**THE TASK**
Write out, word for word, every line in the data below from the one containing "За Нас (143, 2225)" to the one containing "Таблица с размери (834, 492)", both of them included.

**STUDY MATERIAL**
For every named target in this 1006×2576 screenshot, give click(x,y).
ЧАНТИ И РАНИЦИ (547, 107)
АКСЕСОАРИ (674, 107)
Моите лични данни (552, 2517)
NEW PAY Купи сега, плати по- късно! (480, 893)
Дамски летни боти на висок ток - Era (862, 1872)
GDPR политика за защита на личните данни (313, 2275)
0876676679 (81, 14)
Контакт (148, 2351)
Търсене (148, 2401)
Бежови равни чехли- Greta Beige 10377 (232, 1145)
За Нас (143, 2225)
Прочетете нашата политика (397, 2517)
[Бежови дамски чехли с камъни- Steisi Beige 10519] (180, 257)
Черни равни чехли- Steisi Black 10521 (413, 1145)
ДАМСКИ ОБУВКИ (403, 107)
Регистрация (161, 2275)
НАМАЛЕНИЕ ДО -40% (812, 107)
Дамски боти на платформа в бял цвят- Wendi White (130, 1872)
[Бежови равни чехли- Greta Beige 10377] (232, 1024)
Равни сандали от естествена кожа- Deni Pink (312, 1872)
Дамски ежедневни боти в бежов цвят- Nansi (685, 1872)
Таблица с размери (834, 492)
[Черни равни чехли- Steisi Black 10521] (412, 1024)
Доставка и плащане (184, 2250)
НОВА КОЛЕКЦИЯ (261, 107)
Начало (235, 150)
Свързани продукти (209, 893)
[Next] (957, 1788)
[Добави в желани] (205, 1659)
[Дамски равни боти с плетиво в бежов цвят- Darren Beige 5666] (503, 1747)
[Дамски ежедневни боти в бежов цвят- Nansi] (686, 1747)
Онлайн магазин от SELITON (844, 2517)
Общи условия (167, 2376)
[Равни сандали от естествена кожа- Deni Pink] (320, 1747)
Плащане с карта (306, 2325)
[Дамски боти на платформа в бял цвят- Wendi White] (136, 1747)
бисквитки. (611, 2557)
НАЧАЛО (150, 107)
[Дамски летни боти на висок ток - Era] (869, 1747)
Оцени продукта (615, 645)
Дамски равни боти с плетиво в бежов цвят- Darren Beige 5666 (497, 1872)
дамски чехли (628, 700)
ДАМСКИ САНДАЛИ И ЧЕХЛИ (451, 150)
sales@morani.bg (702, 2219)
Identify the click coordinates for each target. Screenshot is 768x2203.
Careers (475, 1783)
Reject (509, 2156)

**COMPLETED EXERCISE**
За Нас (143, 2225)
Прочетете нашата политика (397, 2517)
[Бежови дамски чехли с камъни- Steisi Beige 10519] (180, 257)
Черни равни чехли- Steisi Black 10521 (413, 1145)
ДАМСКИ ОБУВКИ (403, 107)
Регистрация (161, 2275)
НАМАЛЕНИЕ ДО -40% (812, 107)
Дамски боти на платформа в бял цвят- Wendi White (130, 1872)
[Бежови равни чехли- Greta Beige 10377] (232, 1024)
Равни сандали от естествена кожа- Deni Pink (312, 1872)
Дамски ежедневни боти в бежов цвят- Nansi (685, 1872)
Таблица с размери (834, 492)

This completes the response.